(Collected data entries)
· · · ·

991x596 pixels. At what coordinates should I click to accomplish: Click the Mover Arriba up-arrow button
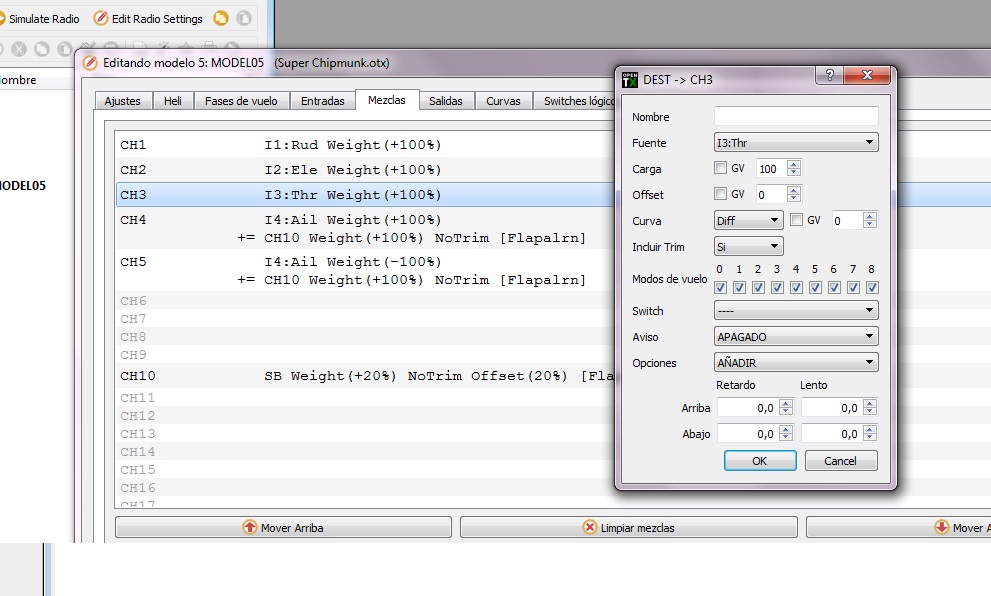click(283, 527)
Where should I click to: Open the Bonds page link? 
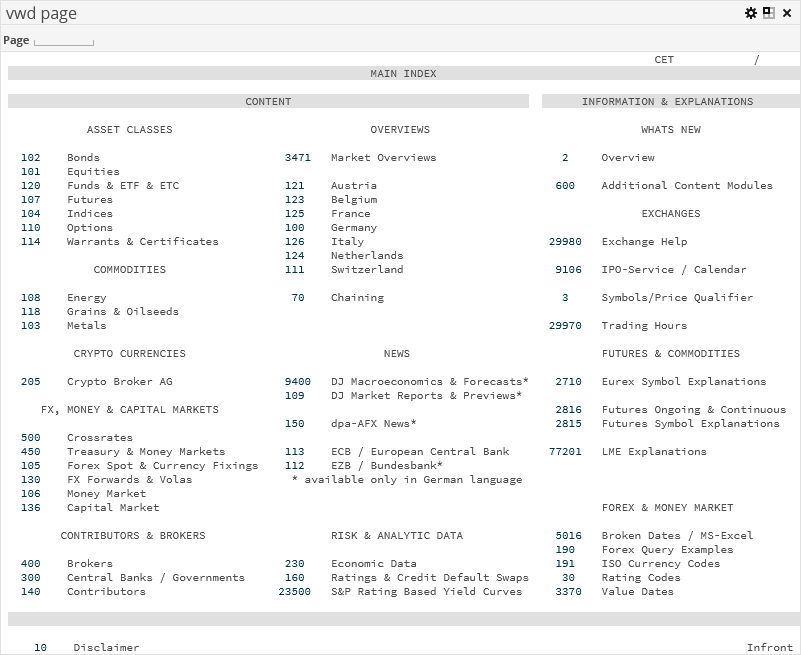click(x=83, y=158)
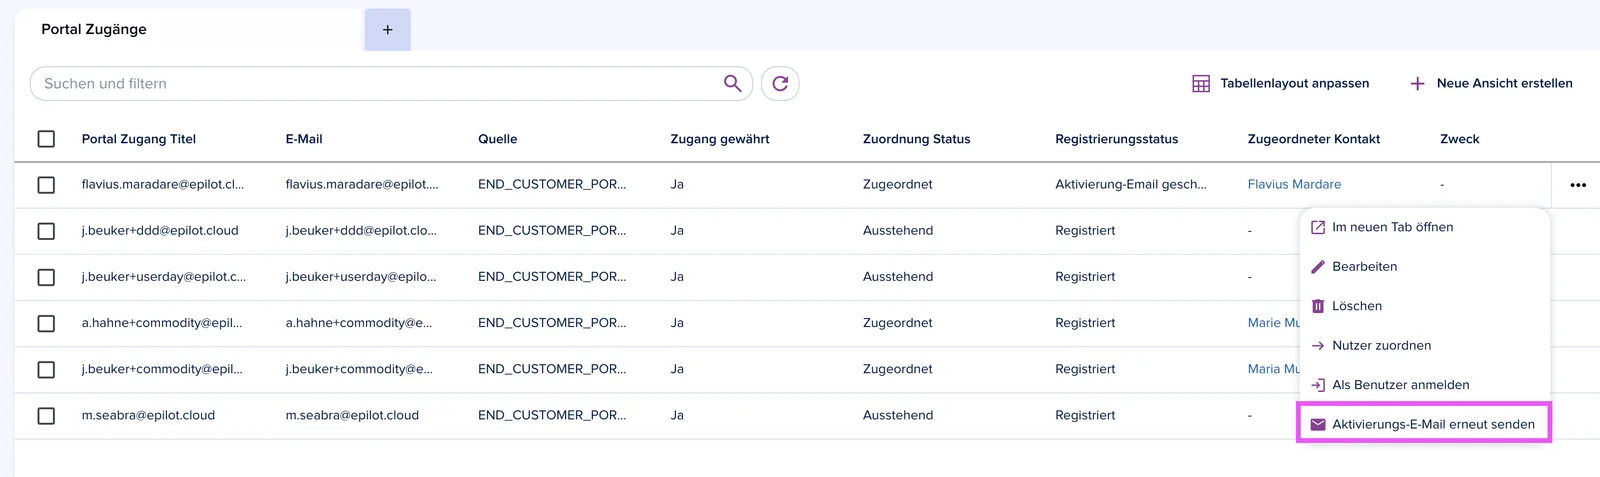The height and width of the screenshot is (477, 1600).
Task: Click the Tabellenlayout anpassen grid icon
Action: pos(1201,84)
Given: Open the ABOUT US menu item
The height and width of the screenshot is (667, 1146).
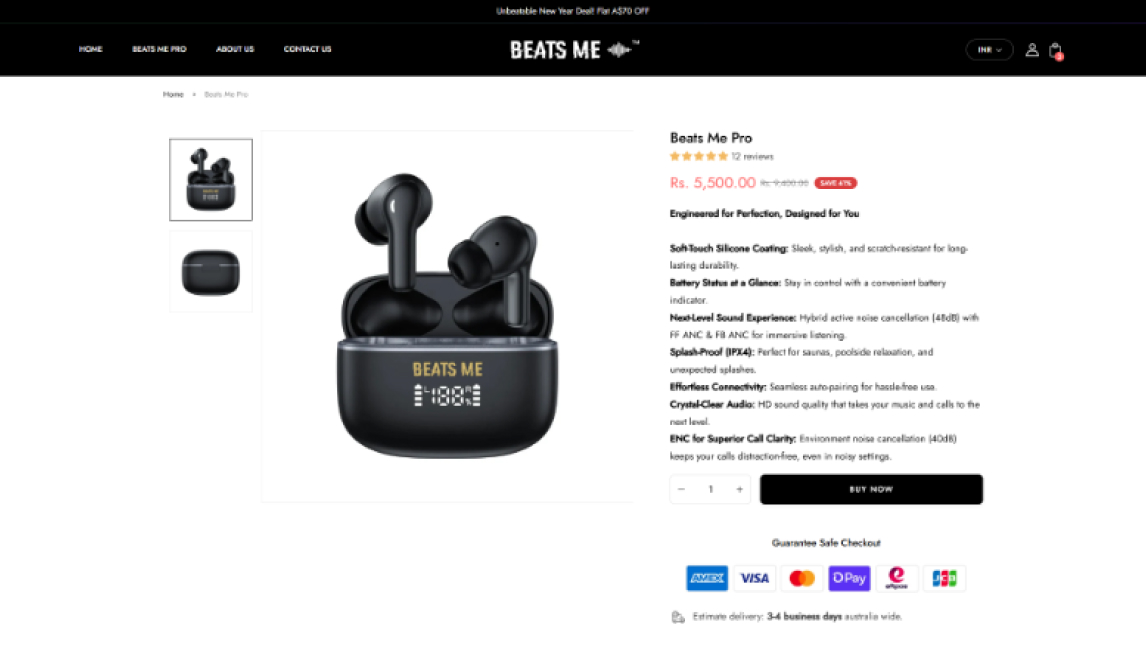Looking at the screenshot, I should pyautogui.click(x=235, y=49).
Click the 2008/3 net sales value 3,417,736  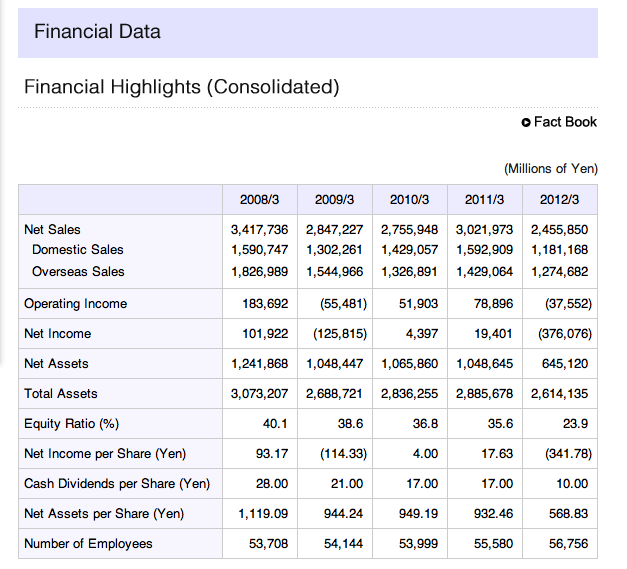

· · · ·

Without the pictures, give every line of the data again, exactly as written.

991x596 pixels. At what coordinates should I click to accomplish: Click the Mover Arriba up-arrow button
click(283, 527)
Where should I click to: Open the Bonds page link? 
click(x=83, y=158)
The height and width of the screenshot is (477, 1600).
Task: Click the Tabellenlayout anpassen grid icon
Action: pos(1201,84)
Given: Open the ABOUT US menu item
The height and width of the screenshot is (667, 1146).
Looking at the screenshot, I should pyautogui.click(x=235, y=49).
Click the 2008/3 net sales value 3,417,736  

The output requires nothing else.